Is that developing conscious awareness a different thing from what folk refer to as 'consciousness'? Given that a definition of the later is elusive, I'm not sure... But I'll repeat my refrain that clues to it's nature are more likely to be found by studying the beginning of life, than stories about compromised brain states in later life.
(This post was last modified: 2018-02-02, 10:04 PM by malf.)
(2018-02-02, 09:37 PM)Kamarling Wrote: The observer sees an image of a sunset and is moved to feel something by that image.
Excuse the hypothetical question, but if the observer had had no previous experiences at all before that observation, what feelings could that sunset provoke.
(2018-02-02, 10:07 PM)malf Wrote: Excuse the hypothetical question, but if the observer had had no previous experiences at all before that observation, what feelings could that sunset provoke.
Wonder? Awe? Fear?
I do not make any clear distinction between mind and God. God is what mind becomes when it has passed beyond the scale of our comprehension.
Freeman Dyson
(This post was last modified: 2018-02-02, 10:12 PM by Kamarling.)

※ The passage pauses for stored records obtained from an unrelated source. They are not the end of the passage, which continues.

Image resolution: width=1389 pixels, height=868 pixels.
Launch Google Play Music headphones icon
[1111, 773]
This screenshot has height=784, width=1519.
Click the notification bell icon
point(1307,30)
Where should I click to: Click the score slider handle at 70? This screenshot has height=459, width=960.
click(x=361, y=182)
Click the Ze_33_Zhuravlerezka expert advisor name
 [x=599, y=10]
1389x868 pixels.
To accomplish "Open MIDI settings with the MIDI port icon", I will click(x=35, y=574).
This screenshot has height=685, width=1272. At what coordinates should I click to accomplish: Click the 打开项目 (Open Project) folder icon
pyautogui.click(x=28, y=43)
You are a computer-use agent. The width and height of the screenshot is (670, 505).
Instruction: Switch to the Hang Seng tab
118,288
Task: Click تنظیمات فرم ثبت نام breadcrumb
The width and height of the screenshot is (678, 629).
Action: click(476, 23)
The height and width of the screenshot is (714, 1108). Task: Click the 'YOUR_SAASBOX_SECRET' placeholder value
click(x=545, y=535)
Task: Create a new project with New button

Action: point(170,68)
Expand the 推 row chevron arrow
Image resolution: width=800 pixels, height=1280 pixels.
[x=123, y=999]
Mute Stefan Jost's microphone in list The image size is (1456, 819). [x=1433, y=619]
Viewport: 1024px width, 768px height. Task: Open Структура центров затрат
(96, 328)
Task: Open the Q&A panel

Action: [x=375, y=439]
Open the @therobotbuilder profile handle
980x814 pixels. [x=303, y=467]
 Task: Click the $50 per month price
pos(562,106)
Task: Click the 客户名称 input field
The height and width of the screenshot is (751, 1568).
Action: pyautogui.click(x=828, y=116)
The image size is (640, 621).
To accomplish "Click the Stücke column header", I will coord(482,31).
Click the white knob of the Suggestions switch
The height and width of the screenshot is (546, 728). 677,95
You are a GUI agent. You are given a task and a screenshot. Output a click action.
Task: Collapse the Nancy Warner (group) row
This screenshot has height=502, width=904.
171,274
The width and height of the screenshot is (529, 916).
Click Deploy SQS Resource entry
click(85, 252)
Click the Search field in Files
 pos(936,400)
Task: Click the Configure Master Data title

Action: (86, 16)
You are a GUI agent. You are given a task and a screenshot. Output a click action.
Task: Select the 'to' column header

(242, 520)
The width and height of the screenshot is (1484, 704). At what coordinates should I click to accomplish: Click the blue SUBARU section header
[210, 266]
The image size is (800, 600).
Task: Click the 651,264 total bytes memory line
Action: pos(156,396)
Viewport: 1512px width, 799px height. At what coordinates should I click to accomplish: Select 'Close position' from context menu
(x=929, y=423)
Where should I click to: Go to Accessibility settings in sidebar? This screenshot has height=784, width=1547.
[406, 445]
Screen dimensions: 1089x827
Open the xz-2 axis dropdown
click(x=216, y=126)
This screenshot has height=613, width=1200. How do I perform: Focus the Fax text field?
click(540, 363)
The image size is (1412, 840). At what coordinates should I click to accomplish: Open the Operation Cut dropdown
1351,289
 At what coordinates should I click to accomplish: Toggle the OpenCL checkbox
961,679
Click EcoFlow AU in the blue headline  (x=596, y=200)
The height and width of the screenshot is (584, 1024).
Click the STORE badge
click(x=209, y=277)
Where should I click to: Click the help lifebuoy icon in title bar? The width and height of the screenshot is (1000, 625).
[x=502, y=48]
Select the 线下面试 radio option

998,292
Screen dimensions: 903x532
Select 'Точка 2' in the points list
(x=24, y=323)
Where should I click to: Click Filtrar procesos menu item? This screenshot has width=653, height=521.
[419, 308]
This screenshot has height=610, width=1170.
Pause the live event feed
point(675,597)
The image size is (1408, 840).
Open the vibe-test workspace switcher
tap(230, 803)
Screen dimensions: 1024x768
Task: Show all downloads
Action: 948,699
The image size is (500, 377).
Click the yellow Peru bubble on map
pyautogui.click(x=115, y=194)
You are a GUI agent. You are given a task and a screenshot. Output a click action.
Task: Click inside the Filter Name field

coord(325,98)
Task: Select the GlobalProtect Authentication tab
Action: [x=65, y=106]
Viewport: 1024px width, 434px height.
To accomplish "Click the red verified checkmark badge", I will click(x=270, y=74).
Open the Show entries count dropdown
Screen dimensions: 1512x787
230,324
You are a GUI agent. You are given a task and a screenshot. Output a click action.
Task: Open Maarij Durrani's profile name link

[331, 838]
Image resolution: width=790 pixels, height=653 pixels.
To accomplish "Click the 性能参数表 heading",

(2018-02-02, 10:11 PM)Kamarling Wrote: Wonder? Awe? Fear?
I enjoy the romance in your answer, but I think you might underestimate the impact of total sensory deprivation up to that point... Vision would be almost hopeless in any event, and I'm not sure human sensations like those could occur, formed without any prior reference points.
I suspect the best we could hope for is something akin to confusion, which is probably why newborns have that look on their faces .
(2018-02-03, 12:04 AM)malf Wrote: I enjoy the romance in your answer, but I think you might underestimate the impact of total sensory deprivation up to that point... Vision would be almost hopeless in any event, and I'm not sure human sensations like those could occur, formed without any prior reference points.
I suspect the best we could hope for is something akin to confusion, which is probably why newborns have that look on their faces .
That's the point though. All we can do is suspect because we can't know. We cannot measure or quantify or observe directly what another human feels.
Also, there is a difference between human baby development and animals. Lambs seem to be able to see pretty well from the moment of birth. They can also walk with absolutely no previous experience of walking. I'm not really sure where you are going with your argument.
I do not make any clear distinction between mind and God. God is what mind becomes when it has passed beyond the scale of our comprehension.
Freeman Dyson
(This post was last modified: 2018-02-03, 12:18 AM by Kamarling.)